Uppermost, it’s a game for knowing one’s numbers, from film study. When Georgia’s Smith spoke of his respect for Oklahoma’s playmakers, and an esteemed reporter briefly misspoke and referred to Dimitri Flowers, Oklahoma’s ball-catcher of a running back, as No. 37, Smith corrected to say Flowers wears 36. (Such evidence of homework.) When Mayfield spoke of Georgia’s defense, he spoke of the “playmakers” and disguised blitzes and disguised coverages and “guys that pop out on film,” before concluding, “Obviously number three is the biggest one.”

No. 3 is the mighty Smith.

“I like 24 and 4,” Atkins said of Oklahoma runners Rodney Anderson and Trey Sermon.

When Kirby Smart, Georgia’s second-year head coach, addressed the matter of Mayfield’s NFL future, Smart found that future bright and said, “Confidence. I mean, the guy believes he can make every throw. He’s seen every defense known to man. He’s made every check known to man. He knows how to check and adjust. The hardest thing in that league is to block great pass-rushers. He gives you the flexibility that if you can’t block ‘em, he can run, create time. He can create time.

“So it’s more like Aaron Rodgers or Brett Favre where he’s not trying to outrun them and break tackles. He’s just trying to buy you four extra seconds to throw the ball. He’s tremendous at doing that.”

In a sense, when a great offense plays a great defense and vice versa, the players, sideline coaches and coaching booths engage in a big, mad grasp for extra seconds, especially with Oklahoma present. “The speed of the football,” Atkins said of Oklahoma. “They snap the ball within four to five seconds. They snap the ball really fast, and they want to put you down and just keeping going, pounding and pounding you. You just get tired, and you don’t do the things that you’re supposed to do.”
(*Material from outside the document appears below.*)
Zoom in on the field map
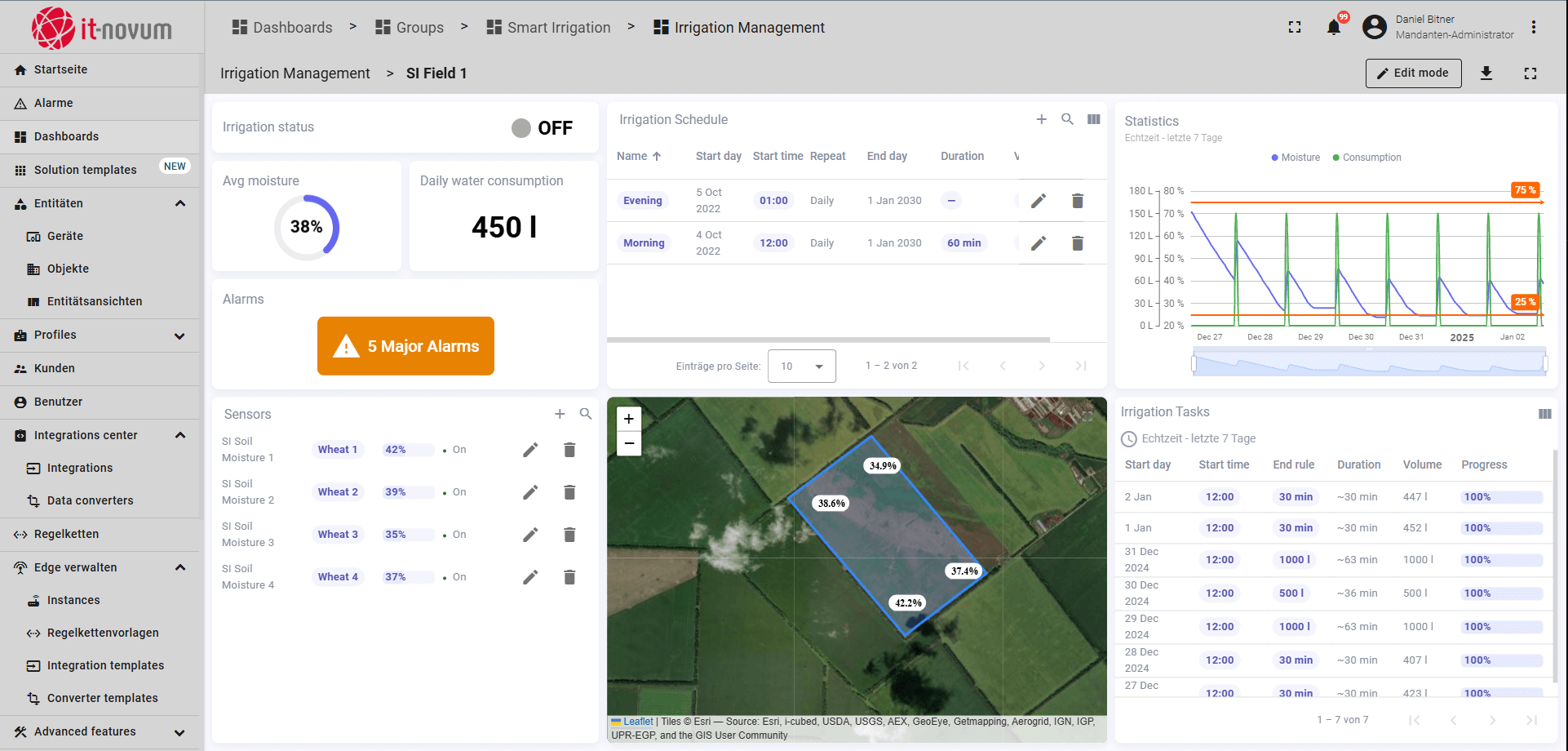The height and width of the screenshot is (751, 1568). pos(628,419)
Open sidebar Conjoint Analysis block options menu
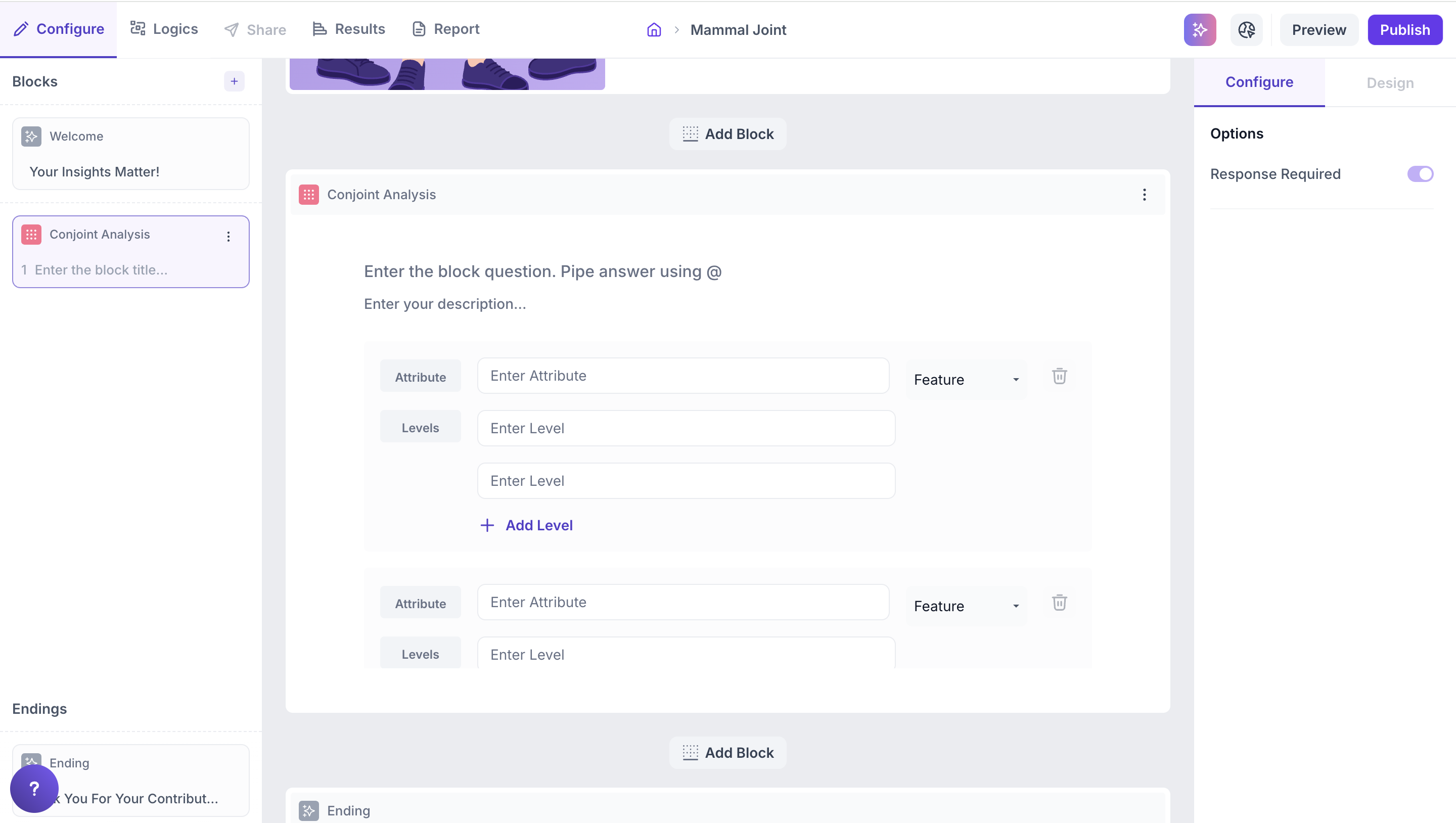 tap(229, 236)
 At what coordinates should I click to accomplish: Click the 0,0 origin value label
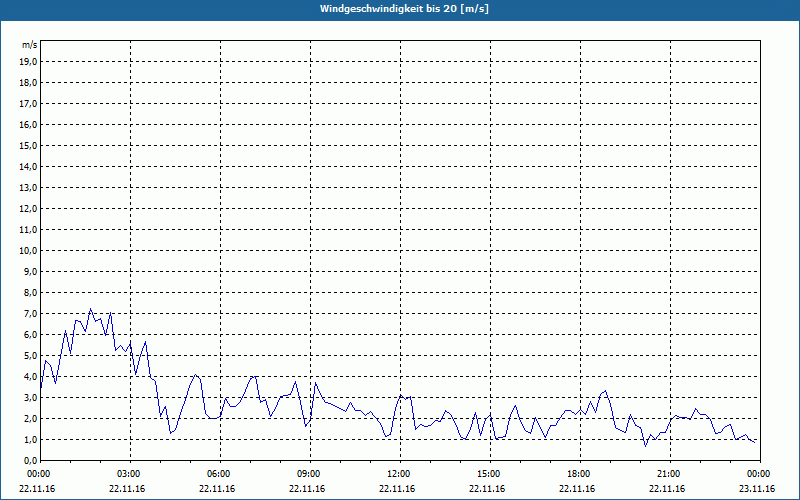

To simulate Mayfield, Georgia has had a preferred-walk-on freshman, a 6-foot quarterback from Blackshear, Ga., with a lyrical name, Stetson Bennett. “It’s hard to catch little Stetson,” Atkins said. “He’s running around every which way.”

To get a sense of their grind, Georgia has had “a little mind-set-training,” Atkins said, a video of an historic fight that preceded their births by just about a generation: “when Muhammad Ali fought George Foreman (in Kinshasa in 1974), and everybody thought George Foreman was going to win, because he was undefeated. And it’s kind of like, okay, now you see how it’s going to be. It’s going to be four quarters, punches landed, punching strong, every time, you’ve just got to keep going.”

In such uphill strife, Atkins concluded, “Discipline will take you a long way.”